Workplace Compensation for Injury and Risk of Deliberate Self-harm

Chief Investigator: Dr Tania King

Co-Investigators: Dr George Disney, A/Prof Georgina Sutherland, Prof Matthew Spittal, Prof Anne Kavanagh, Dr Koen Simons, Ms Sanya Wadhwa, Dr Yamna Taouk

While workers’ compensation schemes aim to assist and support injured workers, there is some evidence that the process of pursuing a compensation claim may be extremely stressful for workers. While this stress is considered to be a contributing factor in some suicides, there is a lack of evidence regarding this putative association.
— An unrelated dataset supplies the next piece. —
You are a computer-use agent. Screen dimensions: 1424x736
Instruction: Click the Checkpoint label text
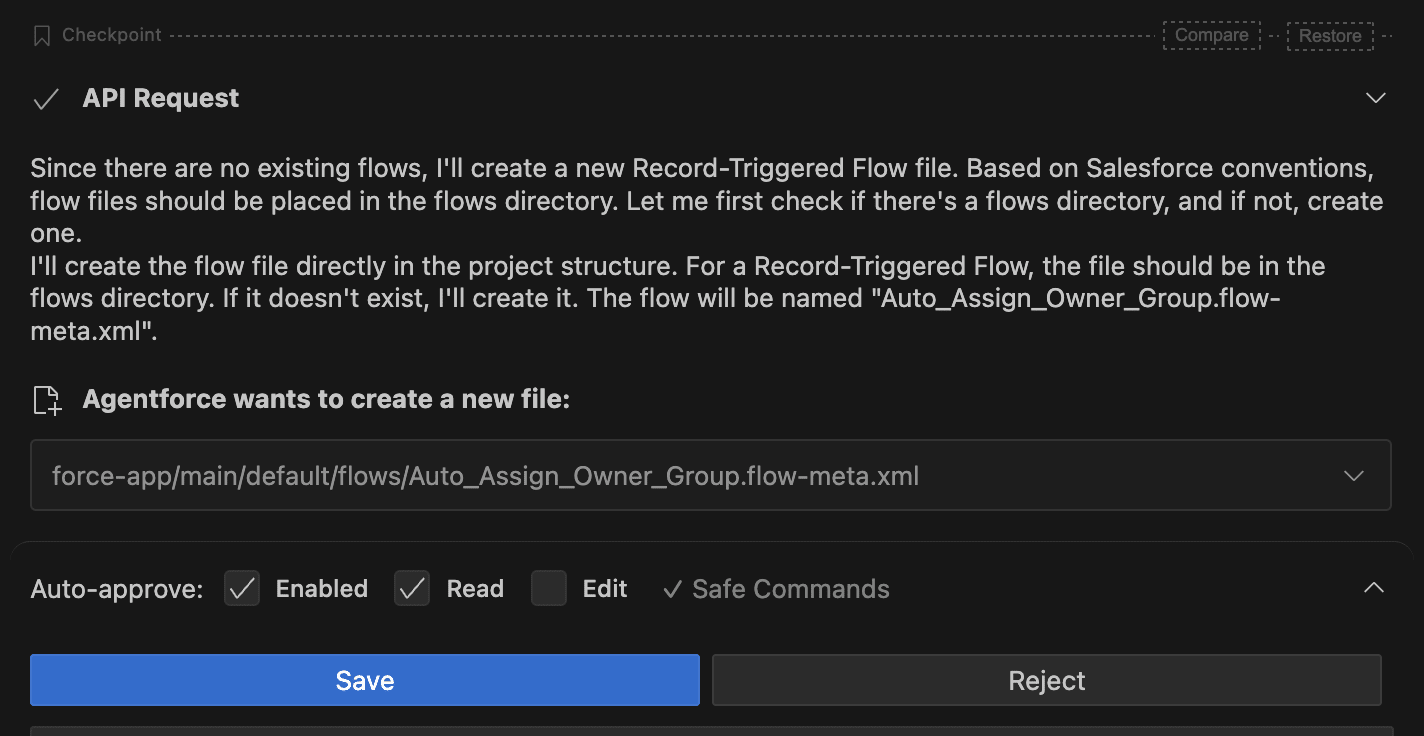coord(111,35)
This research aimed to examine the evidence of an association between workers compensation and deliberate self-harm. To do this, we firstly carried out a systematic review, and then used hospital admissions data to empirically assess this relationship between workers’ compensation and self-harm. Here we describe these two separate but complementary programs of work.

  1. Systematic review

This aim of this systematic review was to review and synthesise international evidence of the association between workers’ compensation and mental health and self-harm outcomes. We carried out a systematic review of the literature using a three-tiered search strategy across five databases (PubMed, MEDLINE, PsycINFO, Web of Science and Scopus). To be included in the review, studies must have been based on a population of employed individual and must have used workers’ compensation claims as an exposure or risk factor. Eligible outcomes included mental health, self-harm, or suicide. and study participants being employed individuals. Of 4910 records arising in the search, 9 studies met the inclusion criteria. There was great heterogeneity across the nine included studies in terms of study design, patient demographics and the measurement of outcome. Of included studies, two studies reported outcomes related to suicide and seven studies reported outcomes related to mental health. Overall, most studies indicated an adverse association between pursuing workers’ compensation and mental health and suicide outcomes, however the generalisability of some of these studies is limited. There was some evidence that specific aspects of the compensation system underpinned this association, including the perception of justice, the requirement of support to navigate the claims system, involvement in litigation and whether the individual had additional sources of income.

  1. Empirical research

The aim of this research was to compare hospital admissions for self-harm among workers’ compensation claimants and non-claimants. To do this, we carried out a retrospective case-series study using hospital admissions data from the Centre for Victorian Data Linkage. We used data for 44,324 patients from Victorian hospitals (2011-2018) to estimate rates of hospital admission for intentional self-harm and probable intentional self-harm (due to intentional self-harm, poisoning, or undetermined intent). We stratified rates by gender and calculated for each age-group. We found that for males, there was no observable difference between claimants and non-claimants for admission due to intentional self-harm. For female claimants, the incidence rate for hospital admission for intentional self-harm was higher than non-claimants (relative risk (RR) 2.4, risk difference (RD) 47.7 per 100,000). For the combined category of ‘self-harm and probable self-harm’, the incidence rate was elevated in both male (RR 5.8, RD 167.7 per 100,000) and female workers’ compensation claimants (RR 3.4, RD 114.8 per 100,000) relative to non-claimants. We concluded that female workers’ compensation claimants appear to be at elevated risk of admission for intentional self-harm and ‘self-harm and probable self-harm’ compared to non-claimants. Male claimants appear to be at increased risk of hospital admission for ‘self-harm and probable self-harm’. This suggests that the process of pursuing workers’ compensation may be associated with increased risk of hospital admission for self-harm, and highlights a need for further research.

Overall, the results of these two programs of work indicate that individuals who are workers’ compensation claimants may be at elevated risk of poor mental health and self-harm.

Outcomes of this research

Peer-reviewed publications

King, Disney, Sutherland, Kavanagh, Spittal, Simons. Associations between workers’ compensation and self-harm: a retrospective case-series study of hospital admissions data, submitted to Occupational and Environmental Medicine.

Wadhwa, Taouk, Spittal, King. Workplace injury compensation and mental health and self-harm outcomes: A Systematic Approach, submitted to Journal of Occupational and Environmental Medicine.